====== Data provided ======
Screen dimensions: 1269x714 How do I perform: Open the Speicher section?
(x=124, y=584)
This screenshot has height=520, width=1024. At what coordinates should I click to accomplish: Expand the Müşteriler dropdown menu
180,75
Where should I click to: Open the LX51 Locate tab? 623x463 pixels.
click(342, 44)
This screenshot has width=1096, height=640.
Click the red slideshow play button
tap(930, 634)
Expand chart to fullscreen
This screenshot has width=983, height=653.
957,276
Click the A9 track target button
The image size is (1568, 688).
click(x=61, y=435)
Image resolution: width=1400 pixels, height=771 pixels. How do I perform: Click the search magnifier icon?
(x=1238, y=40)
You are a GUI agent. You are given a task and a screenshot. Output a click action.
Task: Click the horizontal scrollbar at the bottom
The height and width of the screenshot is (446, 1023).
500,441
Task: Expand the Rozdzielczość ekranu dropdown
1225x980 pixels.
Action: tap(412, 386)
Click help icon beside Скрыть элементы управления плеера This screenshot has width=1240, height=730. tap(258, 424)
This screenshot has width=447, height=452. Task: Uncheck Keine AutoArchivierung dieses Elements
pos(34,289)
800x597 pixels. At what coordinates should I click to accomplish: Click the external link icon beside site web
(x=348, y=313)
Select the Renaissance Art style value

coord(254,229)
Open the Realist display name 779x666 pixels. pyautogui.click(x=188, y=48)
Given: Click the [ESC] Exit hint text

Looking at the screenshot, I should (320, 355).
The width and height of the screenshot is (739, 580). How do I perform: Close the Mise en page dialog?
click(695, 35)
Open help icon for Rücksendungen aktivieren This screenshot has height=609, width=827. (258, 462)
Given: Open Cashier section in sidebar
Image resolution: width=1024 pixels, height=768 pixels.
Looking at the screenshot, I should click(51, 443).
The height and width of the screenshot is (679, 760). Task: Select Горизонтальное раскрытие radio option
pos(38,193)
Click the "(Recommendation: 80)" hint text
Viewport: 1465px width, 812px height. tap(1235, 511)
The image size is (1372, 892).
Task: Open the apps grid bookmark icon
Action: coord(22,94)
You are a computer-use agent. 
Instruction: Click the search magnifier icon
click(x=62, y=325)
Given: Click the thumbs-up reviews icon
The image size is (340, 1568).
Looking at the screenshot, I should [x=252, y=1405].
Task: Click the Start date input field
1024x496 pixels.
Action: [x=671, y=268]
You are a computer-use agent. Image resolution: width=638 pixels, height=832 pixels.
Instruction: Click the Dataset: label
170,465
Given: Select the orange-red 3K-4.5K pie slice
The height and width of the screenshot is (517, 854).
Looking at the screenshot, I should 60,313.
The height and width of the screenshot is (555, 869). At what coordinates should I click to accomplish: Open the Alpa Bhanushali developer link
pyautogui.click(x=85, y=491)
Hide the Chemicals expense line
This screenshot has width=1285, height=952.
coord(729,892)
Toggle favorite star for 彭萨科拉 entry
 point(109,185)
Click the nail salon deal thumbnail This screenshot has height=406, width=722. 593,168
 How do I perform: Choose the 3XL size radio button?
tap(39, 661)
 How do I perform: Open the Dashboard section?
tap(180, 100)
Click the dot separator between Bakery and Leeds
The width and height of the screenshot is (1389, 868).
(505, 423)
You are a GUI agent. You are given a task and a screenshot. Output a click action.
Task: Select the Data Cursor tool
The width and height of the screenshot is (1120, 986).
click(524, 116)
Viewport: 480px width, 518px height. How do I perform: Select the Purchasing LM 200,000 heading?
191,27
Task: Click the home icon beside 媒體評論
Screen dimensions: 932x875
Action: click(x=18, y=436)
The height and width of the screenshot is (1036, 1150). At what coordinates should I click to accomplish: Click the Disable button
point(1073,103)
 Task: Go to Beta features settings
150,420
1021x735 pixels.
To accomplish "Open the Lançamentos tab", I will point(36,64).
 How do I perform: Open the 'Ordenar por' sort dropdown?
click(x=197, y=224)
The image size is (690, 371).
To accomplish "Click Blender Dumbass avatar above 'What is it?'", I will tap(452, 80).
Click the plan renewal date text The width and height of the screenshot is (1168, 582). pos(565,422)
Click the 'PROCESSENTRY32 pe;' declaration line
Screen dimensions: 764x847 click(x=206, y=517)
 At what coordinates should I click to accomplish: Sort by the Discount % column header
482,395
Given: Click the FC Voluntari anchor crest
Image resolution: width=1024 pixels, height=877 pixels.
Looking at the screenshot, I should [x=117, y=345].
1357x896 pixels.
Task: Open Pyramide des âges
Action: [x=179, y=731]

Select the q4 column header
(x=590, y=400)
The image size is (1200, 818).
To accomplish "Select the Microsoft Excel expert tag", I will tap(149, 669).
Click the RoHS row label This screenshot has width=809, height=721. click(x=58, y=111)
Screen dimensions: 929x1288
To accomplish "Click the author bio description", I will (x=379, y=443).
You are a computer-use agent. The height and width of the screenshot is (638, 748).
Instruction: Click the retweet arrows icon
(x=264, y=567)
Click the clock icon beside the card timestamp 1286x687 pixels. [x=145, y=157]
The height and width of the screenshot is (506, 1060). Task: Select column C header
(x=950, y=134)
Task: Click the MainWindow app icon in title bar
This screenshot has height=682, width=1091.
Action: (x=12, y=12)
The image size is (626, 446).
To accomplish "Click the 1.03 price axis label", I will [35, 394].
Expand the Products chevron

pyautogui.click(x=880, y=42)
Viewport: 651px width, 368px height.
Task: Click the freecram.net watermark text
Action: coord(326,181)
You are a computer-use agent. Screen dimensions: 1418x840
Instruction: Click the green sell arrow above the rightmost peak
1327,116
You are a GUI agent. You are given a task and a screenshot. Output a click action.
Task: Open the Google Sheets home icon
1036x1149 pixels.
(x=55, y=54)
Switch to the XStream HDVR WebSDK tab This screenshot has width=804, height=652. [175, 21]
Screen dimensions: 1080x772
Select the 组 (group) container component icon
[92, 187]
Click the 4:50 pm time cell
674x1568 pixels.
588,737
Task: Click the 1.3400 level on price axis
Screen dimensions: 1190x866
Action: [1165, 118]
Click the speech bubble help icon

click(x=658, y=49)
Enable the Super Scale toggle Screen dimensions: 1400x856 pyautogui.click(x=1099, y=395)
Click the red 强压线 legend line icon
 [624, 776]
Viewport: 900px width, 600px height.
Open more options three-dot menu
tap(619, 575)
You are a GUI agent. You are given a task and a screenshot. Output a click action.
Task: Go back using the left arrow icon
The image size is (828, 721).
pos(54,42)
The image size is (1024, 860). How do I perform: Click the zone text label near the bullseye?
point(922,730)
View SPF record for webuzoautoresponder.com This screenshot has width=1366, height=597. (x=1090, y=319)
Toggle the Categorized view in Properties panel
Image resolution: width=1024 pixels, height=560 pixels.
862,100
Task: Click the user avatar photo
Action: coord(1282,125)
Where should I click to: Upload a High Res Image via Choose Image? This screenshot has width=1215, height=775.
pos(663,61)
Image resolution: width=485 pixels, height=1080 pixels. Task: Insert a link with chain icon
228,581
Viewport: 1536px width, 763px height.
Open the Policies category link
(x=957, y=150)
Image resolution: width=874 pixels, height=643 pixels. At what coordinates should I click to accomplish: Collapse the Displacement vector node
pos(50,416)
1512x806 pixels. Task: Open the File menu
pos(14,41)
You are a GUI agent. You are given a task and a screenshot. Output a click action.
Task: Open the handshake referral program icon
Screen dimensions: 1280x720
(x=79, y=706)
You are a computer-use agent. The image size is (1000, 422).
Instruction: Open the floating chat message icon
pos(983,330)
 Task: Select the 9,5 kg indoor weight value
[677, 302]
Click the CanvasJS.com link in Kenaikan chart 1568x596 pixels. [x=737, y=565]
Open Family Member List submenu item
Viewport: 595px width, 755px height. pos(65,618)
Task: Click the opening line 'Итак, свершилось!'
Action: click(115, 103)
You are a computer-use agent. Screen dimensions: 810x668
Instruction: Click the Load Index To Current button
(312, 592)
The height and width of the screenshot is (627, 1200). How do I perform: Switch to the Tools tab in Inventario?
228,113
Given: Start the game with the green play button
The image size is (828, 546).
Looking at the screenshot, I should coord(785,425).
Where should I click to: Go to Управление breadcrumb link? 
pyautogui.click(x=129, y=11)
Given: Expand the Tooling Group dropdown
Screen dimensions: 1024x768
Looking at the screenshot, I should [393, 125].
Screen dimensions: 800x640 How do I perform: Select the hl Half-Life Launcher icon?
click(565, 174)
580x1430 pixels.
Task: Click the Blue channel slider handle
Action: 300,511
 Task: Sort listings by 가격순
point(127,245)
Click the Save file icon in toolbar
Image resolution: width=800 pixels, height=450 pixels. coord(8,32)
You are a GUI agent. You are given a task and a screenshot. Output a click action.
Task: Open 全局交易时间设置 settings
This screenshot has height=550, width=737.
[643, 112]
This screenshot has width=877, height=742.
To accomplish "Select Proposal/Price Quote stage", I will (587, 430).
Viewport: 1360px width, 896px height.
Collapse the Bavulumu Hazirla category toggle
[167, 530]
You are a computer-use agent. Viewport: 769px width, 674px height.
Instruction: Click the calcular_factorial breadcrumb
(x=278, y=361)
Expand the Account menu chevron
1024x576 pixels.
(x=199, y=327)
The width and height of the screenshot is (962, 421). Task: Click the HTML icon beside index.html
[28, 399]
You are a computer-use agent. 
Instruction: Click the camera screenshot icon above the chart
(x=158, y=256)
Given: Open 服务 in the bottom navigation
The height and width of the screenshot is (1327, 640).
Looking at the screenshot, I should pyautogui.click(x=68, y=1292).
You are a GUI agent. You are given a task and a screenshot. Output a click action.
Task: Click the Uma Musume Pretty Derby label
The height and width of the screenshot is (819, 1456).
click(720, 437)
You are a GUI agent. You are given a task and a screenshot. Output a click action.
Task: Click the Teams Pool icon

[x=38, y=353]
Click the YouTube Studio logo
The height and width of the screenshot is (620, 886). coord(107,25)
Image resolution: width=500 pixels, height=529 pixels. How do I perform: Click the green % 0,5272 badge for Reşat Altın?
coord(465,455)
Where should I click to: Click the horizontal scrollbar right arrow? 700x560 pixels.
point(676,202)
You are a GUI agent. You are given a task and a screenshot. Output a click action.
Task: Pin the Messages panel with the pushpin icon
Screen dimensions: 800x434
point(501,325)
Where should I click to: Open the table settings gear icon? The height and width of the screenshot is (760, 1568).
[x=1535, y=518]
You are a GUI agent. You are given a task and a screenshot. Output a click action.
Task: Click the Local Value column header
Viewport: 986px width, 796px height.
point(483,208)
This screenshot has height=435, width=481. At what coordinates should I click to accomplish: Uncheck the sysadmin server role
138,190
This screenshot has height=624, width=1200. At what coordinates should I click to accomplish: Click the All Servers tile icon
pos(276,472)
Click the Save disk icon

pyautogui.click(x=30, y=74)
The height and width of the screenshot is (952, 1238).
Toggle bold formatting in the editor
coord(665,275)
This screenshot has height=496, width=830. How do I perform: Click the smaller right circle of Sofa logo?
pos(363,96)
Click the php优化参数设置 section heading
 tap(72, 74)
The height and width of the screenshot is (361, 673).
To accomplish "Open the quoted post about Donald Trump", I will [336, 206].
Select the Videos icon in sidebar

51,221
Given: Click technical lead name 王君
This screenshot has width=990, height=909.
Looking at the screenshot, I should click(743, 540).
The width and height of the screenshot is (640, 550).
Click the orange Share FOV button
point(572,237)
======
* To do:
Please go through the entries and show every line with the word "home".

* Task result:
Task: Click the home icon beside 媒體評論
Task: Open the Google Sheets home icon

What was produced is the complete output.